(This post was actually drafted many months ago, and somehow languished as a draft. Things have moved on since then, but I have decided to publish this unedited as it shows a few solutions in progress. More to follow soon!)
Success! I have managed to deal with several of the headaches.
1) I think I've cracked how to make the ram and keel. First I picked up a length of 3mm balsa wood. These are 10cm/4" wide so I cut three 10cm squares and stuck them together (alternating direction of the grain) with evenly spread white glue. Once dry I had a fairly sturdy block 10cm square and about 1cm thick, which was still surprisingly light.
The tricky part was then to get the shape of the ram. 10cm on a side was limiting, but rotating it through about 30° gave me about the length and shape I needed, and I drew the approximate shape of the ram onto 5mm gridded paper. Then I photocopied my scribbles and glued it to one of the faces of my block. I also stuck some blank paper onto the other face, to add some solidity to the piece. I left it all for about 24 hours to set, and cut along the guidelines with a fret saw, which almost cut through too easily. I had been dreading the sawing, but it actually went off very well. To be honest, the finished result of the 10cm x 10cm felt a little small for his vessel, so I tried a second version on 10cm x 15cm and that seemed to work better. The picture here shows both paper plans.

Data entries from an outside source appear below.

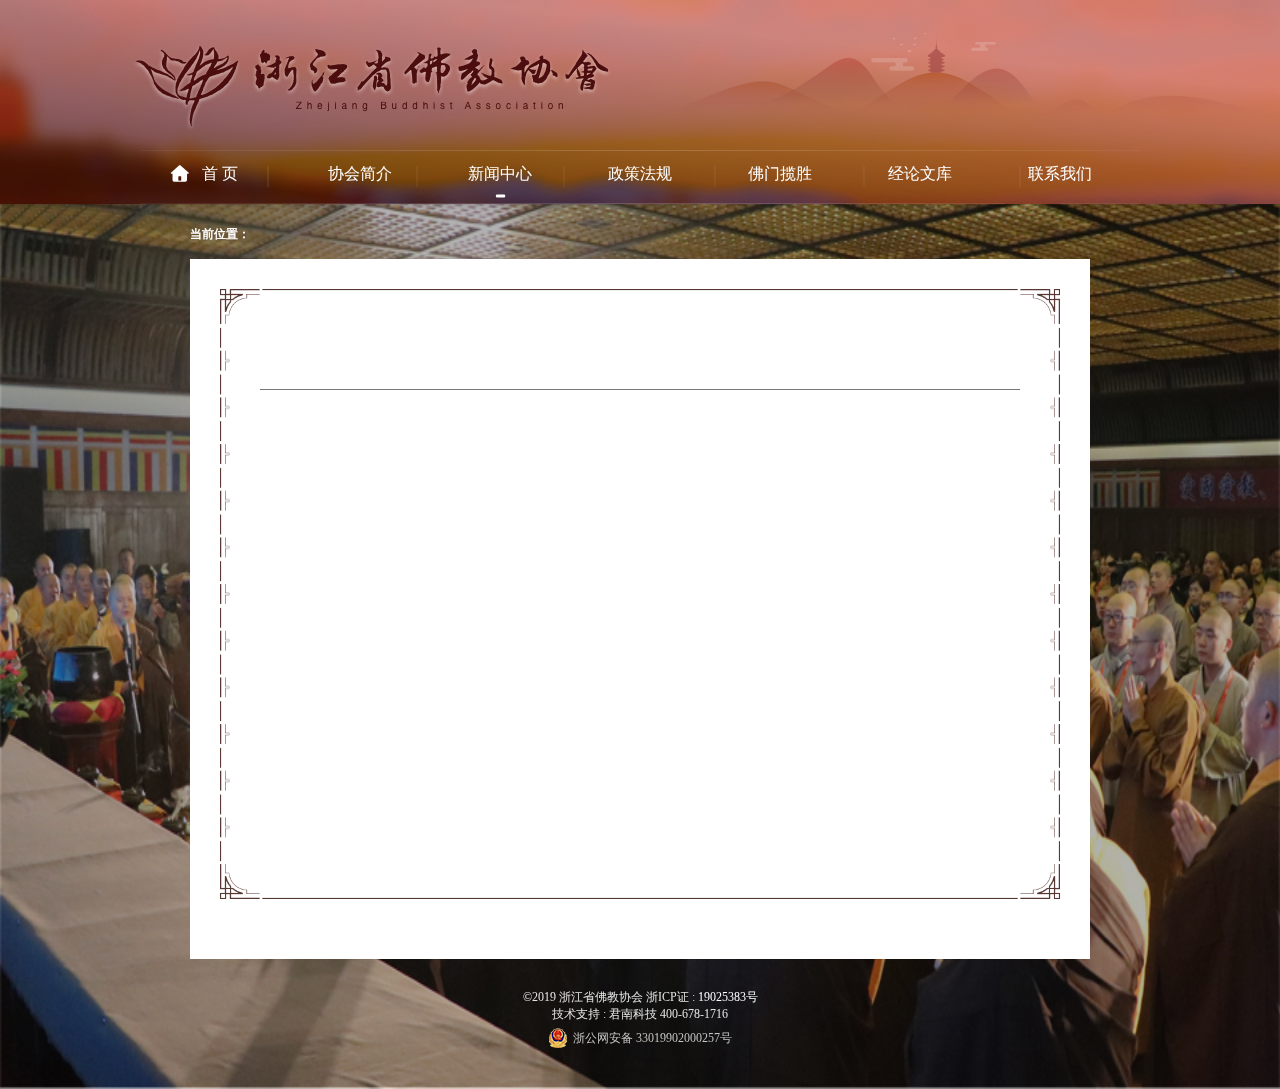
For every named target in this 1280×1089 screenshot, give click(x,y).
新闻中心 (500, 173)
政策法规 (640, 173)
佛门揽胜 (780, 173)
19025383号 (728, 997)
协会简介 (360, 173)
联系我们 (1060, 173)
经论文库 (920, 173)
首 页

The exposed edges of the balsa laminate was still quite soft in places, so I sealed the exposed surfaces with some paper and white glue. That should give a smooth and solid finish, and also camouflage some of my less impressive sawing.
The rear keel was glued onto the bottom of the rear drag deck, and I have something that actually looks the part of a Hullcutter!
As I mentioned, the first attempt worked well but it felt like it was bit on the small size. For the second attempt the plan on the 10cm x 15cm scale and went much faster. Now the ram/prow is tall enough to give some headroom to crew on the deck should they fly just beneath another vessel - the prow might hit the other vessel but at least the crew won't be scraped off the deck!
2) Flying stand. Only time will tell how sturdy this is, but it's working so far.
I had to dismantle some of the decks and start again, firstly cutting holes to take the rods - or at least the housings for them. I also cut out a 1cm notch on the bow to take the ram.
I bought four 20mm x 6mm barrel nuts that will take a 5mm rod with an OK amount of clearance. I capped two of them off with a small piece of MDF to build the length nearer the 30mm thickness of the polystyrene. These were then inserted into holes drilled/excavated in the underside of the ship by partly-filling the excavated hole with filler, and pressing the nut into this. Once dry these are nicely seated, and I built the assembly up to be flush with the polystyrene by adding some holed balsa wood which will also glue nicely to the deck when glued back on.
For the base, I cut out two pieces of MDF* and drilled out two holes for the screws that would hold the barrel nuts - larger on the lower level so that the retaining screw would countersink nicely. I also drilled and filed holes through the ram and keel to align with the interior barrel nuts. Next, I cut some 5mm hardwood dowel to size (longer for the bow than for the stern) and inserted it dry so that I can dismount the model if I need to. It is a little wobbly, so I may replace the wooden dowel with mild steel ones - 5mm should be easy to find if I need it, but at least I can drill/file out a broken wooden dowel at need.